Capitalism depends on externalizing costs and internalizing benefits. It also depends on limitless growth. But you can't have limitless growth on a finite planet. As population increases and resources get scarce there is a violent ongoing breakdown of our system. This does not only apply to energy, but to land, water, species, etc. We are experience staggering loss of biodiversity, for instance.
So we have to power down, grow our own food, build smarter, be more cooperative. Japan has great cultural and technical sophistication, and could be the best industrial country to lead us into a better-thought-out and evolved way of living.
Human's have decided to disregard this "natural" shielding, open up the earth like a present on Christmas morning, and play with the stuff like there is no tomorrow or consequences for our actions. We're left with giant holes in the ground, contaminated freshwater aquifers, stock-piles of earth obliterating weapons, giant kettles of boiling water in earthquake and tsunami zones, and a trail of waste that nobody knows what to do with (so we keep it in swimming pools).
Someone has to scratch their head and wonder at the incredible hubris and folly of it all.

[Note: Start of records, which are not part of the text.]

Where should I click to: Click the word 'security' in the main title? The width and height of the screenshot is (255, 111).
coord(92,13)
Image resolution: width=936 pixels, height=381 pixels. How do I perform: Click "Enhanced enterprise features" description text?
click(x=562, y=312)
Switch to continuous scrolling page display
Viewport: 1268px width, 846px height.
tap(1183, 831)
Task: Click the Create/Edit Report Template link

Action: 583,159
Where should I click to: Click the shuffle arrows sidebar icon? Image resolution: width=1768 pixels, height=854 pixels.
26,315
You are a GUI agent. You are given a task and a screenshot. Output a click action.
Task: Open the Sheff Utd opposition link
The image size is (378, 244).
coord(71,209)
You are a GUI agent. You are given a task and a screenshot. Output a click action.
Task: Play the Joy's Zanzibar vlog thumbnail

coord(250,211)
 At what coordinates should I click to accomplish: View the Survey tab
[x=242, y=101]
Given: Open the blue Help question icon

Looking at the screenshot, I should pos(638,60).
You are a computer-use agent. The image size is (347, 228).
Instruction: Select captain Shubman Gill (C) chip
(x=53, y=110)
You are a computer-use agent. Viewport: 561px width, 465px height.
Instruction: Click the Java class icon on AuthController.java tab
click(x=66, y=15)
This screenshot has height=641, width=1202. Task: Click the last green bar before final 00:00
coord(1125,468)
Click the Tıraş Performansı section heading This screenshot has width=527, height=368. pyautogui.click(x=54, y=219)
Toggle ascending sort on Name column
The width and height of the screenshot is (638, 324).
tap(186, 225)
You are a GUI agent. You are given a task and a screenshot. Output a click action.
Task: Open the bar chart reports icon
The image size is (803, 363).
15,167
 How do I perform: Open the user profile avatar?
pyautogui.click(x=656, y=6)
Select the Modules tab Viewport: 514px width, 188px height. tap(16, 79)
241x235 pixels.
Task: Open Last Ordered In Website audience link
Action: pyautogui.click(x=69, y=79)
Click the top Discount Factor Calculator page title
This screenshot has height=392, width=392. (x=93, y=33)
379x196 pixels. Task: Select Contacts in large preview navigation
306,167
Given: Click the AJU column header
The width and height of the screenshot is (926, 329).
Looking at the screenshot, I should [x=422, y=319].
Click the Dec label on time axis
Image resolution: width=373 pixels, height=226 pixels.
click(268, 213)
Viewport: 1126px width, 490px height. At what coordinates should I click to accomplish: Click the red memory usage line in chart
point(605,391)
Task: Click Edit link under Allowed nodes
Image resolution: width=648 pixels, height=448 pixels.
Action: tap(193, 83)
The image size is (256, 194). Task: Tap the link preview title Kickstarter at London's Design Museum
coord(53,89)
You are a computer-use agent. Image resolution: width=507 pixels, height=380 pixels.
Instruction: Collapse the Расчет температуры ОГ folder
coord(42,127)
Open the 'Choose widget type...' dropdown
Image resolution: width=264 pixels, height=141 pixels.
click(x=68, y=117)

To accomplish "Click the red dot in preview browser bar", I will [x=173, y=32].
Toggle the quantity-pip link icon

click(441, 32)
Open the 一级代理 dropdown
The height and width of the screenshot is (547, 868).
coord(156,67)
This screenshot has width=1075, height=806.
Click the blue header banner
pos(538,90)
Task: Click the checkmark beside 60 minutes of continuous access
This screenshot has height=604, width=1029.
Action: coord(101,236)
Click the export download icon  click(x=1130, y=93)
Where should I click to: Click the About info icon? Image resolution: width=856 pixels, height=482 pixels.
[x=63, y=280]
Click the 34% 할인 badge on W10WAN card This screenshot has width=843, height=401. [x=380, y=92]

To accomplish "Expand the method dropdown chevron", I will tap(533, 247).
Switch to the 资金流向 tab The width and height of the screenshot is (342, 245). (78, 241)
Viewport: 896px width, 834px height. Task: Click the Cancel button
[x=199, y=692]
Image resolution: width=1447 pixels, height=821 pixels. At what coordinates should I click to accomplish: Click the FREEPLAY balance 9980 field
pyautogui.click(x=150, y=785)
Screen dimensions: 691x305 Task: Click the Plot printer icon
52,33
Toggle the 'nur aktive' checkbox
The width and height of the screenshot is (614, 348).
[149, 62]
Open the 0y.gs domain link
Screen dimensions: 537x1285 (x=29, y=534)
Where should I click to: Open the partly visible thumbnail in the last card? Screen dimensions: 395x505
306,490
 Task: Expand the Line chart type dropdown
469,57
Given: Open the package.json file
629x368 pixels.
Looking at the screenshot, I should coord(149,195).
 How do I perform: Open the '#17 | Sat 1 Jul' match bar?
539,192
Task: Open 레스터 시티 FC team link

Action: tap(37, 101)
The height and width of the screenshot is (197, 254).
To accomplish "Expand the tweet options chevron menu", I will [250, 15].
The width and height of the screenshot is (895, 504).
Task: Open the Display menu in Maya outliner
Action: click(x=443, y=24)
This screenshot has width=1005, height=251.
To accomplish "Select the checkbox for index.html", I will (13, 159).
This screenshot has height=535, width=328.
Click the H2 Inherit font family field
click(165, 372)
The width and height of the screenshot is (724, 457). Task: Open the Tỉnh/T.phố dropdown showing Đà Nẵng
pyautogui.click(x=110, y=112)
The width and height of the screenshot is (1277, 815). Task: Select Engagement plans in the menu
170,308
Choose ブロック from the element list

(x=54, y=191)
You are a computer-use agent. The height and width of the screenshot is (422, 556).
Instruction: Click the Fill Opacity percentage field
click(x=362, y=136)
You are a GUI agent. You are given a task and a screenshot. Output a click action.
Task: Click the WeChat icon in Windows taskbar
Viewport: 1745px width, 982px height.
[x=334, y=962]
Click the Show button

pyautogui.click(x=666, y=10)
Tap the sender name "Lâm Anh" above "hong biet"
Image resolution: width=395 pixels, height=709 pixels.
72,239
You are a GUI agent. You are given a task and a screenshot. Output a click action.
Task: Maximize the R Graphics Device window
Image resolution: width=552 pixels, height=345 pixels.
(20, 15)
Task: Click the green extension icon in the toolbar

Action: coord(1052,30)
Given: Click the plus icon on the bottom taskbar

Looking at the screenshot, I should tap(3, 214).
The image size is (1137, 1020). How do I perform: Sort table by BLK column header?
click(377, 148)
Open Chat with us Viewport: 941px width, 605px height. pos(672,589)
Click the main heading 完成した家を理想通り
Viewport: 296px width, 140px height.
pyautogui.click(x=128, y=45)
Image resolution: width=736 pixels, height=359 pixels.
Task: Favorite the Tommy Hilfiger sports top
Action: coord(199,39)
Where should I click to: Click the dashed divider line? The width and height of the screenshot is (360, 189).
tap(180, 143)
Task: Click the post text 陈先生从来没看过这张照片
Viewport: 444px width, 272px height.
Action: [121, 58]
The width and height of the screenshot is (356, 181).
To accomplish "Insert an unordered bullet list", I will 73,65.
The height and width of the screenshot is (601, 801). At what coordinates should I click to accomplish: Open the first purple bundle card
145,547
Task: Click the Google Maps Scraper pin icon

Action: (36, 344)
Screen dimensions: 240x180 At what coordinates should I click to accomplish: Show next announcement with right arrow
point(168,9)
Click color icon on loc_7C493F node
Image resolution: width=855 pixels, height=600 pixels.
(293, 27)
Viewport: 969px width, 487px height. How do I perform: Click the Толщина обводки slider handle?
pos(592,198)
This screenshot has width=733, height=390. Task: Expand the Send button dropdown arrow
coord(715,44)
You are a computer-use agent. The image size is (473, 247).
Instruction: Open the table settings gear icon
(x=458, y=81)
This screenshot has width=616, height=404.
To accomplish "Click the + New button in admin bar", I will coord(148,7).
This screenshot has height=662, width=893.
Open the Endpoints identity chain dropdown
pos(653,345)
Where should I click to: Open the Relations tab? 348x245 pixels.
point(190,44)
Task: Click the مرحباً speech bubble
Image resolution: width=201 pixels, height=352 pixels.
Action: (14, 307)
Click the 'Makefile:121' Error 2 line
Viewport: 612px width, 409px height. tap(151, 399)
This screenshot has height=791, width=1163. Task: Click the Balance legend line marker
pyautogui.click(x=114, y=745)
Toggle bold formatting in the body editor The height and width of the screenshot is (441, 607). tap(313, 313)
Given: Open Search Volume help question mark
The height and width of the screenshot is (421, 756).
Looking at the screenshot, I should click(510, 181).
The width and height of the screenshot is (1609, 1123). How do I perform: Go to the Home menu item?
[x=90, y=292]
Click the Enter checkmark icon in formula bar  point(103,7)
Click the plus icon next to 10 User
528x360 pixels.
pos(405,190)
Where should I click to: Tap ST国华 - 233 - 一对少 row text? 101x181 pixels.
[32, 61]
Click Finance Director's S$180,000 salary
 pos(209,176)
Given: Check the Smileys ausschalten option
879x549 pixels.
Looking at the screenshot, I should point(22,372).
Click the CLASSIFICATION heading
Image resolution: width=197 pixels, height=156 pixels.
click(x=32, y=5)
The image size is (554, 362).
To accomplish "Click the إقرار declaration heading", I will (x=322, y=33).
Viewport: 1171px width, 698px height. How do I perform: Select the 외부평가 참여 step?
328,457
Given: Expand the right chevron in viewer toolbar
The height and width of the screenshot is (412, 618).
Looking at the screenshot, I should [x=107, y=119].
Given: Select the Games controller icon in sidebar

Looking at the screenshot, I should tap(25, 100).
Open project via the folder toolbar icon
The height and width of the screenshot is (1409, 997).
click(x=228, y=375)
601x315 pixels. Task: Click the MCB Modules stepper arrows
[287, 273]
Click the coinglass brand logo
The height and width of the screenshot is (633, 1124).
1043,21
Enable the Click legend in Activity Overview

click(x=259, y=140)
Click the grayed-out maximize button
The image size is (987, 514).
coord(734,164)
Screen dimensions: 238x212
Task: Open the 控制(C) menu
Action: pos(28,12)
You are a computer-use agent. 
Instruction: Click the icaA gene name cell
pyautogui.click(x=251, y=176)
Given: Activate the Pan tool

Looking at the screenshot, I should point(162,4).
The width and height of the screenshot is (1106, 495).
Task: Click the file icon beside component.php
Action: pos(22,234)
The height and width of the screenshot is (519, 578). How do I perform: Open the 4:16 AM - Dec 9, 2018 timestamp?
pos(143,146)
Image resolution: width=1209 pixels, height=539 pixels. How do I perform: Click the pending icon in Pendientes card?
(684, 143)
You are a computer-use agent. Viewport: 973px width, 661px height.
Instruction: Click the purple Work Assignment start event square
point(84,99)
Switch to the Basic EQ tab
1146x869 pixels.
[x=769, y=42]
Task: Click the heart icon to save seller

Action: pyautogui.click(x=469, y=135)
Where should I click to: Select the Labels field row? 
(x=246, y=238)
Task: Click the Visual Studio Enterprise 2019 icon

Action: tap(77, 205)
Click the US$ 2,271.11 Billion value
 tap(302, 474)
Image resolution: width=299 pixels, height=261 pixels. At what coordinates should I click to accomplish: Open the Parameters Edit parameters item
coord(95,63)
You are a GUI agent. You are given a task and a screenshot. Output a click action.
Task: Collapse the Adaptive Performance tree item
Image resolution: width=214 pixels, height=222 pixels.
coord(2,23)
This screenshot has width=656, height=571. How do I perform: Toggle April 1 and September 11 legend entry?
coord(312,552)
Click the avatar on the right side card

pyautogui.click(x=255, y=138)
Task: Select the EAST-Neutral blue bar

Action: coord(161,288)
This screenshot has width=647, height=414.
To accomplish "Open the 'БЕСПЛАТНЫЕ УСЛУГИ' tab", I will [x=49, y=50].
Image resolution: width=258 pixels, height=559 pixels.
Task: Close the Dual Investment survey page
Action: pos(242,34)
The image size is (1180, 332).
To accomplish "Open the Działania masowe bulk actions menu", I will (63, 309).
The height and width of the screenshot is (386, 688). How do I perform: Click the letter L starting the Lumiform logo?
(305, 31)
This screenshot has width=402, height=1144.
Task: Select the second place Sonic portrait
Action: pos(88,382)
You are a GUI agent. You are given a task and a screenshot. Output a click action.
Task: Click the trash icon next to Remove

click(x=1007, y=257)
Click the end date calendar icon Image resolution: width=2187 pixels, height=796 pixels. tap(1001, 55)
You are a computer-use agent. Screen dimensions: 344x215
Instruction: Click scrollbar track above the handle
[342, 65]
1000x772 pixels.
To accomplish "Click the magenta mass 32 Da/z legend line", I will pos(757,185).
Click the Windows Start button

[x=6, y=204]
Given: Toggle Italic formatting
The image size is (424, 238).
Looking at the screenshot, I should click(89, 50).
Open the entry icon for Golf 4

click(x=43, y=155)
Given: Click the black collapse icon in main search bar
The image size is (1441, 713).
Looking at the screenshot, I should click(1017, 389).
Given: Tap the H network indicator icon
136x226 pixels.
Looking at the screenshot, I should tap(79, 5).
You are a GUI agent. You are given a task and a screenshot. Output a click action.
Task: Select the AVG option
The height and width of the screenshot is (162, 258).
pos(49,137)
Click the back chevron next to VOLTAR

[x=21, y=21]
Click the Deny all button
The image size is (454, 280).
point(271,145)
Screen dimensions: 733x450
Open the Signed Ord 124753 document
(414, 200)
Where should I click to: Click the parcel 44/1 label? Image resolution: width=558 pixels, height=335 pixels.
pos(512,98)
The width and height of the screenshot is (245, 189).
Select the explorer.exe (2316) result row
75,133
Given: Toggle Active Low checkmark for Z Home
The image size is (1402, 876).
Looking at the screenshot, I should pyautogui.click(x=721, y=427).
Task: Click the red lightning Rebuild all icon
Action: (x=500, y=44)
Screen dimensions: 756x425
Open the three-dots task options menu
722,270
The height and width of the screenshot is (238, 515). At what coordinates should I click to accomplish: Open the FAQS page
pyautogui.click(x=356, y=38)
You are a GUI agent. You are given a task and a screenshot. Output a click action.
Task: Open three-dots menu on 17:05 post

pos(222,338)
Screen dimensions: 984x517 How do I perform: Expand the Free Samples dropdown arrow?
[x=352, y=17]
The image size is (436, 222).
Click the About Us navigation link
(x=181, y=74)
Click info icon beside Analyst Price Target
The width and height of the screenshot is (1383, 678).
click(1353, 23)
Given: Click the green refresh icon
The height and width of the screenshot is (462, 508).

So before anymore fairy tale stories of "natural" shielding, you'd best look at your own incredible hubris in your making things up and believing they're true.
Google Oklo natural reactor.
Oh please. Accept ''natural'' radiation? The natural sources being human beings, bananas, energy drinks, radon gas...
Bananas? Up to you, along with the energy drinks.
Radon gas? Don't live/ work over granite, ventilate and get a detector.
Your doctor? Don't accept random medical and dental x-rays to pad the practioners bill.
Remember when x-ray machines were all the rage in shoe stores? Kids could actually see how much growing room they had in their new shoes, but then they starting going in to try the machines all the time, it was so cool? Or when x-raying pregnant women wasn't a problem? Seen as folly now.
Man-made radiation? Entirely different. The ability to lay waste to entire regions and for radiation to traverse the entire globe.
The entire difference, Shams, is exactly as you said.
Natural.
Or man-made.
I certainly differentiate, and I'm not alone.
I would not have the choice of nuclear reactors forced on me by corrupt, inept, lying agandas.
I don't think a panel of industry-captured experts from overseas joining local industry-captured experts is going to fill the populace with confidence. or turn their revulsion into approval.
http://www.project-syndicate.org/commentary/turning-point-at-chernobyl
The risks of nuclear are indeed very high, and should not be minimized even for a very resilient and diversified global economy as Japan. Energy diversification and economic diversification should go hand in hand, or the development of energy resources that manifest a great deal less catastrophic risk than nuclear power.
It didn't change his plans; it just gave him more leverage for reform.
Further, Japan's National Debt to GDP now greatly exceeds 200% & they are simply delaying their entry into a Depression. Europe & the US shall either be following them or leading them into the financial abyss.
If Toyota can't make manufacturing work in Japan, then Chrysler certainly won't.